Lapso Temporal não é só um festejo comemorativo de 35 anos. São 35 anos de resistência da Casa do Benin. Arlete Soares, que na época integrava a diretoria da FGM, é e foi partícipe das cenas que registrou, dos sons e dos acontecimentos políticos e culturais que desaguam na criação da Casa do Benin. Guerreiro e Krucken falam sobre a alegria que foi re-ver personalidades que vivenciaram aquele momento, nomes como: Mãe Stella de Oxóssi, Pai Balbino de Xangô, o companheiro de profissão e amigo de Arlete, Pierre Verger, a arquiteta ítalo-brasileira Lina Bo Bardi, Arany Santana, Gilberto Gil, João Jorge (na época também diretor da FGM, hoje presidente da Fundação Palmares), Vovô do Ilê, Carybé, dentre muitos outros. A exposição terá um espaço dedicado a essas personalidades, o “olimpo moderno”, expressão trazida por Guerreiro durante os diálogos curatoriais.

Arlete Soares destaca, ainda, o apoio fundamental de Mário Kertész para o projeto da Casa do Benin, que “sem ele nada disso teria acontecido”. Das viagens, mais de duas mil fotografias e tantos documentos – grande parte inédito ao grande público. As fotografias e documentos só vêm a público 35 anos depois, a partir de um chamamento governamental de comemorar estes intercâmbios que levam a Casa do Benin – hoje gerida pelo produtor cultural Igor Tiago Gonçalves, das imagens quererem vir à tona e de alguma forma renovar esse imaginário e reativar as relações. A ideia de Lapso Temporal é concreta no sentido que vem um material físico e analógico que atravessa toda essa temporalidade e chega no digital.

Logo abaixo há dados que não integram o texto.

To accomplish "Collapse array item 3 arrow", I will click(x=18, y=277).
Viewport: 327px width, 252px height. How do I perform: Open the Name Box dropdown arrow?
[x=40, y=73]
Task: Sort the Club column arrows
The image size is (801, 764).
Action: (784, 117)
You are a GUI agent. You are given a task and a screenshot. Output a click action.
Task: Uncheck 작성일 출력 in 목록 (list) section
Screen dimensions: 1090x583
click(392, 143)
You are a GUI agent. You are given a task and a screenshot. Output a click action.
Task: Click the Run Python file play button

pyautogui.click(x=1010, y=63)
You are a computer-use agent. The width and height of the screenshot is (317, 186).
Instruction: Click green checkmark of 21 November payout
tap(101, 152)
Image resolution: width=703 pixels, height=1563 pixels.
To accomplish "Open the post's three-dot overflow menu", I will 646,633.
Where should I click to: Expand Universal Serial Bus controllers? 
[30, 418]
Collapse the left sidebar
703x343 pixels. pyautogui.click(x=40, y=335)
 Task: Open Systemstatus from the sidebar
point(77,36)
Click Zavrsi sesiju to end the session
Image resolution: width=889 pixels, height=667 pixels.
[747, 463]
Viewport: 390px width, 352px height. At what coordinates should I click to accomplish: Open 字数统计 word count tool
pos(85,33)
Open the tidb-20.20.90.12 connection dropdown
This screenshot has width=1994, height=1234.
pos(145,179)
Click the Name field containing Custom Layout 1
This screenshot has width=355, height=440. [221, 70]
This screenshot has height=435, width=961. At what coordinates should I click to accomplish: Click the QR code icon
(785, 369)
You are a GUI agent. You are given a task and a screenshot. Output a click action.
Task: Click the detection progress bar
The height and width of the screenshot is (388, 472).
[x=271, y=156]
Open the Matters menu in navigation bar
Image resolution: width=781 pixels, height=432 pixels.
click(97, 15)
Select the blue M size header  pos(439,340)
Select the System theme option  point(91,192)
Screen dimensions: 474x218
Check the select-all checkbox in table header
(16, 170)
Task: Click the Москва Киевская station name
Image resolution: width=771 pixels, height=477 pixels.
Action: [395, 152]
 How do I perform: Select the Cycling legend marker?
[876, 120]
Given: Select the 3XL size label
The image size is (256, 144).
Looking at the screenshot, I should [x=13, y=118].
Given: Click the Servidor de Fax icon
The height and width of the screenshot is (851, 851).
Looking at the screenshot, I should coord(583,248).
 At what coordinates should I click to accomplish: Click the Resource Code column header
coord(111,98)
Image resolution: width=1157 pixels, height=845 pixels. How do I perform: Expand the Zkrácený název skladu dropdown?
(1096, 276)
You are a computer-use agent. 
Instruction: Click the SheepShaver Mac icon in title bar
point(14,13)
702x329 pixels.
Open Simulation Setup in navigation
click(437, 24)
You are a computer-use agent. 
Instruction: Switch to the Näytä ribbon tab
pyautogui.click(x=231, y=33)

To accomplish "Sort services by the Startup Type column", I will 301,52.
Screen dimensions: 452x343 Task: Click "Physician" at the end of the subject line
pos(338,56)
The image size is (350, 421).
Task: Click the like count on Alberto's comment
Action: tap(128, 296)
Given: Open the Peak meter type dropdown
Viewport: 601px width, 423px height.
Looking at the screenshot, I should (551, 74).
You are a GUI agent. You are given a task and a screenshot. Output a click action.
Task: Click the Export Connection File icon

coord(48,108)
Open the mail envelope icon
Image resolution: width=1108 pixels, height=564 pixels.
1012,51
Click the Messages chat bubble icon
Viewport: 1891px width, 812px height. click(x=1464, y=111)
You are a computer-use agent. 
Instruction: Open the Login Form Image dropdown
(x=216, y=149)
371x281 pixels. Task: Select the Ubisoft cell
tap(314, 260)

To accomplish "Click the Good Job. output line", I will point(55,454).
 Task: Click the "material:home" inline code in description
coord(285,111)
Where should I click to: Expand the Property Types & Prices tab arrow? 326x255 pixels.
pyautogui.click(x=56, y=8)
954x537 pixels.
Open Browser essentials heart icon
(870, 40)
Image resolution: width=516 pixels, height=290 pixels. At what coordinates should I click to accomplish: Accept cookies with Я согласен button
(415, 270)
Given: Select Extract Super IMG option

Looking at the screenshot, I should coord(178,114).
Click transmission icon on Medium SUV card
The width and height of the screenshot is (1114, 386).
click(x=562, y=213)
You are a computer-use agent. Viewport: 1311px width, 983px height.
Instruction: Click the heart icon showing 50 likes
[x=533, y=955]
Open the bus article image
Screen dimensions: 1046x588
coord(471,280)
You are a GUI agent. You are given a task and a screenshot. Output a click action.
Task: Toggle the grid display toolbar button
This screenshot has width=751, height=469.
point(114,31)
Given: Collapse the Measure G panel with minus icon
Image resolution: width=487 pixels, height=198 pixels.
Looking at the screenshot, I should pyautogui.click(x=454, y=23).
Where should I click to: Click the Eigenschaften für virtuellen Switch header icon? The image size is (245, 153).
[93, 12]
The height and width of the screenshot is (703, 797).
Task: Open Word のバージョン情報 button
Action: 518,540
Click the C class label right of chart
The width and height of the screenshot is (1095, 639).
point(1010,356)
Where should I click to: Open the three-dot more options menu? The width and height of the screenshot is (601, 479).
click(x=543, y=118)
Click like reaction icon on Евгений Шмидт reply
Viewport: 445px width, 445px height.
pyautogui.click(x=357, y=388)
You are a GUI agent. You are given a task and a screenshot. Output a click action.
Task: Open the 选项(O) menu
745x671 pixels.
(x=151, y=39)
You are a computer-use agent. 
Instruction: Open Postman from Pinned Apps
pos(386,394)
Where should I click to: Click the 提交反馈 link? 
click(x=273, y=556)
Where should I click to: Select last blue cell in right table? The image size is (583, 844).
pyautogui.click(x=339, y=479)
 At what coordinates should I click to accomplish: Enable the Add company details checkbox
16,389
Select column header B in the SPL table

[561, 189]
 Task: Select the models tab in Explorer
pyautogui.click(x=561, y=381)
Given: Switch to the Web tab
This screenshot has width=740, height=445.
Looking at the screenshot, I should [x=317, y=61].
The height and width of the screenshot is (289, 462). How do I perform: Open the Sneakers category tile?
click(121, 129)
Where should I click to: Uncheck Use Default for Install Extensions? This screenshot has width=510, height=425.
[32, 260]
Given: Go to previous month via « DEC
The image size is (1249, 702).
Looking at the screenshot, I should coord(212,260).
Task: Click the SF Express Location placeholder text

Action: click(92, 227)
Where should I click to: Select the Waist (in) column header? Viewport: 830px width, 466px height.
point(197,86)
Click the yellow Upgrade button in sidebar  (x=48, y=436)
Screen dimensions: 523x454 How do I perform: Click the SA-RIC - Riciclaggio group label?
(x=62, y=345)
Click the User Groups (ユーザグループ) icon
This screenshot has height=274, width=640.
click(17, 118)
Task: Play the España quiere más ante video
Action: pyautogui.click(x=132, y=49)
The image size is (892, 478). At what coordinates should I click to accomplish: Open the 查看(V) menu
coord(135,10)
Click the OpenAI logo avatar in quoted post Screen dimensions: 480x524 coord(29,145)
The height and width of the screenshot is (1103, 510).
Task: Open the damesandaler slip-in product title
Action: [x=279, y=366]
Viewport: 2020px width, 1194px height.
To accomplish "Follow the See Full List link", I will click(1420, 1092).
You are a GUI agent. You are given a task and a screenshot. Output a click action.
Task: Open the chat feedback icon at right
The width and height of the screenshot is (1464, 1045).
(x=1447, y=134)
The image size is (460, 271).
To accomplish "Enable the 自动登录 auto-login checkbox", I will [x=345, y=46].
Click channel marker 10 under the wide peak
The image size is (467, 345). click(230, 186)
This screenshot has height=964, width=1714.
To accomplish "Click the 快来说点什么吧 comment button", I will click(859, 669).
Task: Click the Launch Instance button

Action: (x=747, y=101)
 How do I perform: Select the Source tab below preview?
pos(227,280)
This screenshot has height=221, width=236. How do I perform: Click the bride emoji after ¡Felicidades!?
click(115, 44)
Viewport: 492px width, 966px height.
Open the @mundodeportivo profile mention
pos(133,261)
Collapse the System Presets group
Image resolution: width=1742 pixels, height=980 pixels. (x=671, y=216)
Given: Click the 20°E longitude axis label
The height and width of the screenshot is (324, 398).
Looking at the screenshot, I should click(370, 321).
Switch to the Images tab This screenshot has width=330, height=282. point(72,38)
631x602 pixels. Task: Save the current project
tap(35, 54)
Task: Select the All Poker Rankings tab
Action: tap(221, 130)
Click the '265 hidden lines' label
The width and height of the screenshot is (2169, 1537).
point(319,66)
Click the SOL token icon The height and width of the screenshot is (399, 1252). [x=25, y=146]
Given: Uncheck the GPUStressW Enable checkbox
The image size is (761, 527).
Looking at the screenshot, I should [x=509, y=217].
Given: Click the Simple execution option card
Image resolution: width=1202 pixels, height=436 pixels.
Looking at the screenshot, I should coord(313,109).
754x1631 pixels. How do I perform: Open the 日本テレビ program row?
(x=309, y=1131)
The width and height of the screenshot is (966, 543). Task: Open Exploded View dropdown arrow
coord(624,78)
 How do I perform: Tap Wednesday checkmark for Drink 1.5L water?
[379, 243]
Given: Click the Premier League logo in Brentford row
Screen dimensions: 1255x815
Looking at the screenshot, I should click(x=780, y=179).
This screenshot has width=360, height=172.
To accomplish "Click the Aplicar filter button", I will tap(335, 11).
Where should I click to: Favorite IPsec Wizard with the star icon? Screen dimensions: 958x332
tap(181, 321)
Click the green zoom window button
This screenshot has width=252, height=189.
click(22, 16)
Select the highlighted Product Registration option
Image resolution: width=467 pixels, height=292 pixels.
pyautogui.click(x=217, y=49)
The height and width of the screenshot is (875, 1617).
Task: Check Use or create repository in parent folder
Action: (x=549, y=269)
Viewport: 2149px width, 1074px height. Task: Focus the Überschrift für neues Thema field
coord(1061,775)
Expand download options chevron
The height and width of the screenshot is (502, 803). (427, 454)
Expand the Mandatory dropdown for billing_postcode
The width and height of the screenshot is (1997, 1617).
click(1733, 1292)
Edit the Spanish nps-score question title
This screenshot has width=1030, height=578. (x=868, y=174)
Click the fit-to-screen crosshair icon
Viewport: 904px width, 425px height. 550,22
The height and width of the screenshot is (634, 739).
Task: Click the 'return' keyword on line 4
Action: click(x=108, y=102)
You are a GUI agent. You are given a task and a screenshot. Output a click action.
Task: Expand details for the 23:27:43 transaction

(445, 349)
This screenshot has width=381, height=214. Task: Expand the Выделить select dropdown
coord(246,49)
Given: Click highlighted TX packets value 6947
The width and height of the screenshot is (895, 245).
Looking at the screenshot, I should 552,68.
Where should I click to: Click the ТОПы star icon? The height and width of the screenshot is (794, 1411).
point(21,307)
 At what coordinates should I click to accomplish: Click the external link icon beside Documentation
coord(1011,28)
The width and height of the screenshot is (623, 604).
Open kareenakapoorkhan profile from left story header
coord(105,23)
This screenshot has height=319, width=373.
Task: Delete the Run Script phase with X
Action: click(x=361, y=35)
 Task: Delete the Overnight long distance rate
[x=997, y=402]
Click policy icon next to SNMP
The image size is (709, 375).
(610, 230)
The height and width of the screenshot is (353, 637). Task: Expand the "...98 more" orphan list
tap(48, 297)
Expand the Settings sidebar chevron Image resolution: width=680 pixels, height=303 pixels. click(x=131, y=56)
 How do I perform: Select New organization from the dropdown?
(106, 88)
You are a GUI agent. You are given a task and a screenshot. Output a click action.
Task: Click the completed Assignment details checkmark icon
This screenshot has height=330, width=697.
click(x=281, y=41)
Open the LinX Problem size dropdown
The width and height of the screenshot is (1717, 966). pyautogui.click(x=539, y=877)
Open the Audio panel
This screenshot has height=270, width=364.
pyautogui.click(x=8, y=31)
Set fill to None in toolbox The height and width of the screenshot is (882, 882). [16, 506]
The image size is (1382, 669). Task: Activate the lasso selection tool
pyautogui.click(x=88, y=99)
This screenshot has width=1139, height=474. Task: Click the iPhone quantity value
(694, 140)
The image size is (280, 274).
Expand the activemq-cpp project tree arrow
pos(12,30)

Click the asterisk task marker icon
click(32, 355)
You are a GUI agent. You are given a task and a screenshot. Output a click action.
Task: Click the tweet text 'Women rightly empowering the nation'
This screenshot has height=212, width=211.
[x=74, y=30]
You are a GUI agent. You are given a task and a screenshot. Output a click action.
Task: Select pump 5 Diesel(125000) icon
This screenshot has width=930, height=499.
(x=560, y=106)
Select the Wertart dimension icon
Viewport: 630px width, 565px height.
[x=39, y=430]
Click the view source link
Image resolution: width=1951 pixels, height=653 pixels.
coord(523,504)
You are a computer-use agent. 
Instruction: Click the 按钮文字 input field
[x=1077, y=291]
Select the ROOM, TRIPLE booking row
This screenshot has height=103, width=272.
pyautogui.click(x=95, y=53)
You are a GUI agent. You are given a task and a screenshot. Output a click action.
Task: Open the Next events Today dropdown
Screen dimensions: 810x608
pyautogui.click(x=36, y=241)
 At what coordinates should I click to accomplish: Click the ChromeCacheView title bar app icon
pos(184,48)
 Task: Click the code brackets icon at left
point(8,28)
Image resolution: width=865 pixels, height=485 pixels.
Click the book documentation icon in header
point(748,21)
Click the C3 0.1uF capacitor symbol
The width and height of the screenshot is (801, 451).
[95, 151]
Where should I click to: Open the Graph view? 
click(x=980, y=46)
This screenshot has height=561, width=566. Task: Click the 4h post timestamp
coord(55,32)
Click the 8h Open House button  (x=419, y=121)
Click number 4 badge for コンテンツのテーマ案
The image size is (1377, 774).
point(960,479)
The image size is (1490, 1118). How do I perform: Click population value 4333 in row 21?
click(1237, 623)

“Uma fotografia ou objeto pode ativar memórias. Sentimentos que se relacionam com nossa ancestralidade e nosso inconsciente vêm à tona. Lapso também relaciona-se a esse tipo de movência. Quem olha uma fotografia de outro tempo, hoje, atualiza automaticamente a imagem, a partir do seu próprio referencial e do que a imagem traz. E quando não temos informações, vamos tentar imaginar aquele contexto, o que aconteceu ali. Vamos perguntar para outras pessoas sobre histórias e rituais e imaginar como nos relacionamos com aquela imagem, aquele lugar, com aquele momento”, realça Krucken.

Nesse sentido, Lapso Temporal terá uma seção específica que é o Laboratório Analógico, em que a fotografia coloca enquanto documento, somada a cartas, ofícios, matérias de jornais e negativos, arquivos abertos para pesquisa em diversos campos de estudo. Um dos propósitos da exposição é contar histórias e criar novas narrativas. É um rito. Fotografias que registram culturas africanas e a diáspora, que trazem uma outra ideia de temporalidade. Não linear. Uma fotografia, diferentes pessoas, cada uma com uma forma de pensar o mundo, e elas se conectam à leitura da imagem.

“A gente já percebeu muitas pessoas olharem as fotos no Benin e se reconhecerem nelas”. “Essa criança aqui sou eu!”. Isso aconteceu de fato e virou um poema, escrito pelo poeta nascido e criado no bairro Nordeste de Amaralina, Milsoul Santos, em que fala “Eu também sou do Benin”. Acreditamos que isso ocorrerá muito. Além de imaginarmos que algumas pessoas vão reconhecer coisas que nós da curadoria não reconhecemos de forma objetiva, mas subjetiva. Essa perspectiva nos levou a duplicarmos a quantidade de imagens previstas inicialmente”, conta Krucken.

Além da exposição na Casa do Benin, Lapso Temporal ocupará também as ruas do Centro Histórico, com lambes que convidam os transeuntes a adentrar a Casa. Durante toda a exposição, que vai de 01 de agosto até 16 de dezembro, ocorrerão algumas ATIVAÇÕES: colagem de lambe, oficinas de escrita com imagens e Creollage; rodas de conversas com Arlete Soares e convidados; encontros e ações de mediação cultural.

“A exposição nasce com o desejo de ativar um espaço de diálogo e de novos encontros, e por isso, nós (a equipe curatorial) agradecemos muito a Chicco Assis e Igor Gonçalves pelo convite”, finaliza Krucken. Lapso Temporal – Casa do Benin, 35 anos é uma realização da Fundação Gregório de Mattos, Goli Guerreiro e Acervo Arlete Soares, com financiamento da Fundação Gregório de Mattos, Secretaria Municipal de Cultura, Prefeitura de Salvador.